Department of Pharmacology and Toxicology, University of Louisville, Louisville, USA.
Department of Bioinformatics and Biostatistics, University of Louisville, Louisville, USA.
Metabolomics. 2022 May 14;18(5):31. doi: 10.1007/s11306-022-01891-x.
Metabolomics has emerged as a powerful method to provide insight into cancer progression, including separating patients into low- and high-risk groups for overall (OS) and progression-free survival (PFS). However, survival prediction based mainly on metabolites obtained from biofluids remains elusive.
This proof-of-concept study evaluates metabolites as biomarkers obtained directly from tumor core biopsies along with covariates age, sex, pathological stage at diagnosis (I/II vs. III/VI), histological subtype, and treatment vs. no treatment to risk stratify lung cancer patients in terms of OS and PFS.
Tumor core biopsy samples obtained during routine lung cancer patient care at the University of Louisville Hospital and Norton Hospital were evaluated with high-resolution 2DLC-MS/MS, and the data were analyzed by Kaplan-Meier survival analysis and Cox proportional hazards regression. A linear equation was developed to stratify patients into low and high risk groups based on log-transformed intensities of key metabolites. Sparse partial least squares discriminant analysis (SPLS-DA) was performed to predict OS and PFS events.
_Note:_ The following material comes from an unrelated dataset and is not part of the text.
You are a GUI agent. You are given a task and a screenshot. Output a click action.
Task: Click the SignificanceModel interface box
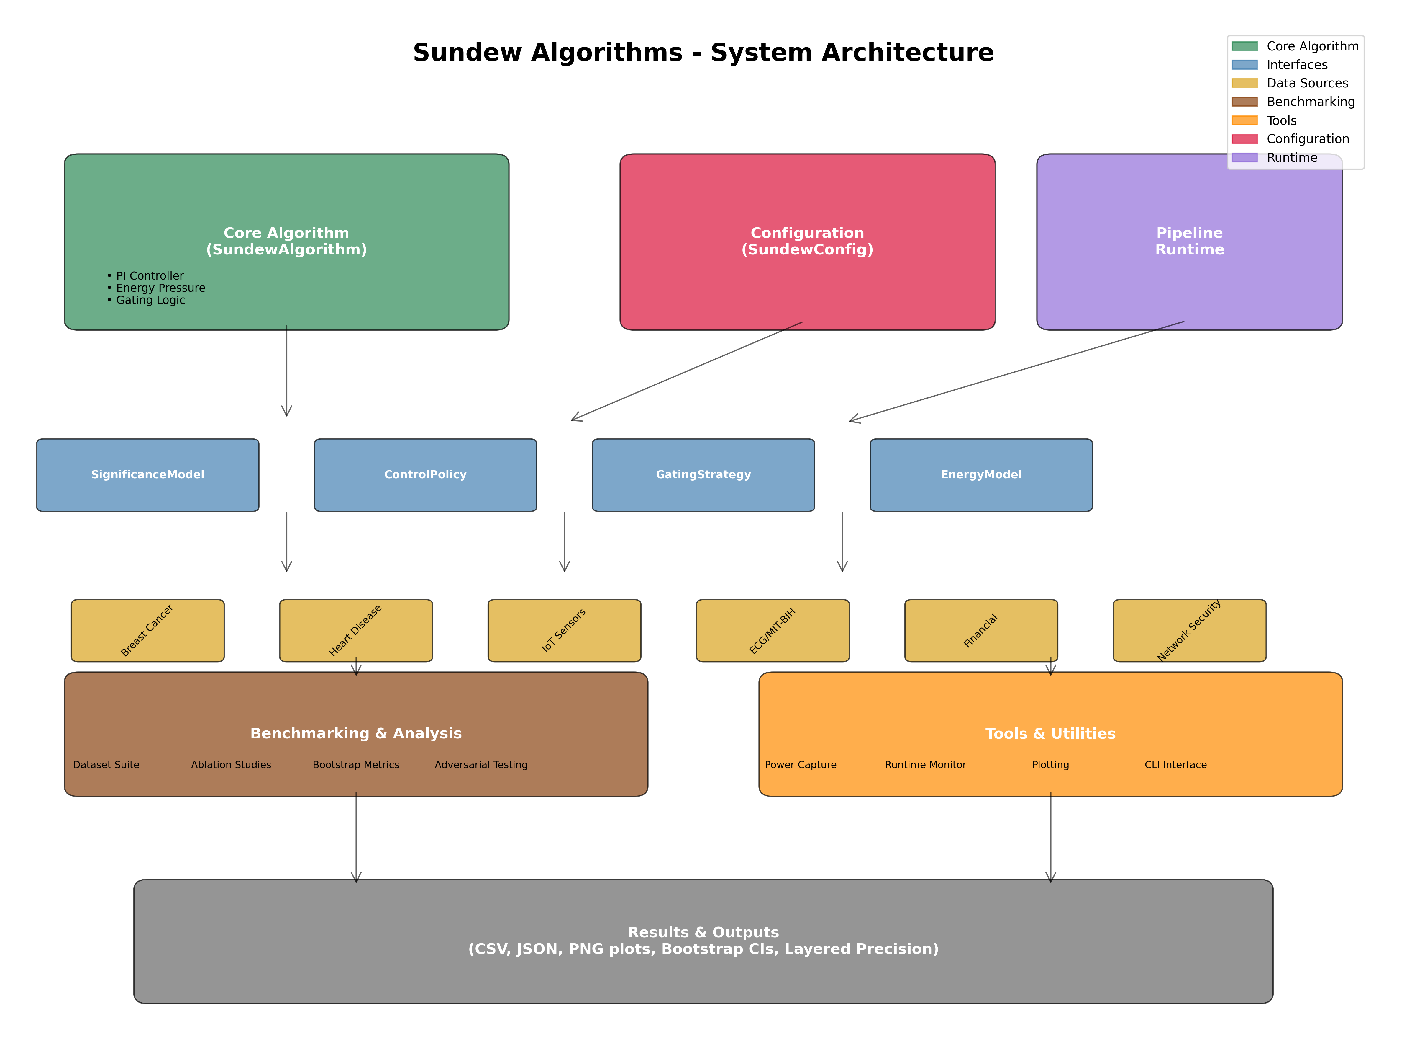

Univariable Cox proportional hazards regression model coefficients divided by the standard errors were used as weight coefficients multiplied by log-transformed metabolite intensity, then summed to generate a risk score for each patient. Risk scores based on 10 metabolites for OS and 5 metabolites for PFS were significant predictors of survival. Risk scores were validated with SPLS-DA classification model (AUROC 0.868 for OS and AUROC 0.755 for PFS, when combined with covariates).
Metabolomic analysis of lung tumor core biopsies has the potential to differentiate patients into low- and high-risk groups based on OS and PFS events and probability.
代谢组学已成为一种提供癌症进展见解的强大方法,包括将患者分为总体生存(OS)和无进展生存(PFS)的低风险和高风险组。然而,主要基于从生物体液中获得的代谢物进行生存预测仍然难以捉摸。
本概念验证研究评估了直接从肿瘤核心活检中获得的代谢物作为生物标志物,以及协变量(年龄、性别、诊断时的病理分期(I/II 期与 III/VI 期)、组织学亚型以及治疗与未治疗),以根据 OS 和 PFS 对肺癌患者进行风险分层。
在路易斯维尔大学医院和诺顿医院进行常规肺癌患者护理时获得肿瘤核心活检样本,并用高分辨率 2DLC-MS/MS 进行评估,并通过 Kaplan-Meier 生存分析和 Cox 比例风险回归分析对数据进行分析。开发了一个线性方程,根据关键代谢物的对数转换强度将患者分层为低风险和高风险组。稀疏偏最小二乘判别分析(SPLS-DA)用于预测 OS 和 PFS 事件。
单变量 Cox 比例风险回归模型系数除以标准误差被用作权重系数,乘以对数转换的代谢物强度,然后相加为每个患者生成风险评分。基于 10 个用于 OS 和 5 个用于 PFS 的代谢物的风险评分是生存的显著预测因子。风险评分通过 SPLS-DA 分类模型进行验证(当与协变量结合时,OS 的 AUROC 为 0.868,PFS 的 AUROC 为 0.755)。
肺癌肿瘤核心活检的代谢组学分析有可能根据 OS 和 PFS 事件和概率将患者分为低风险和高风险组。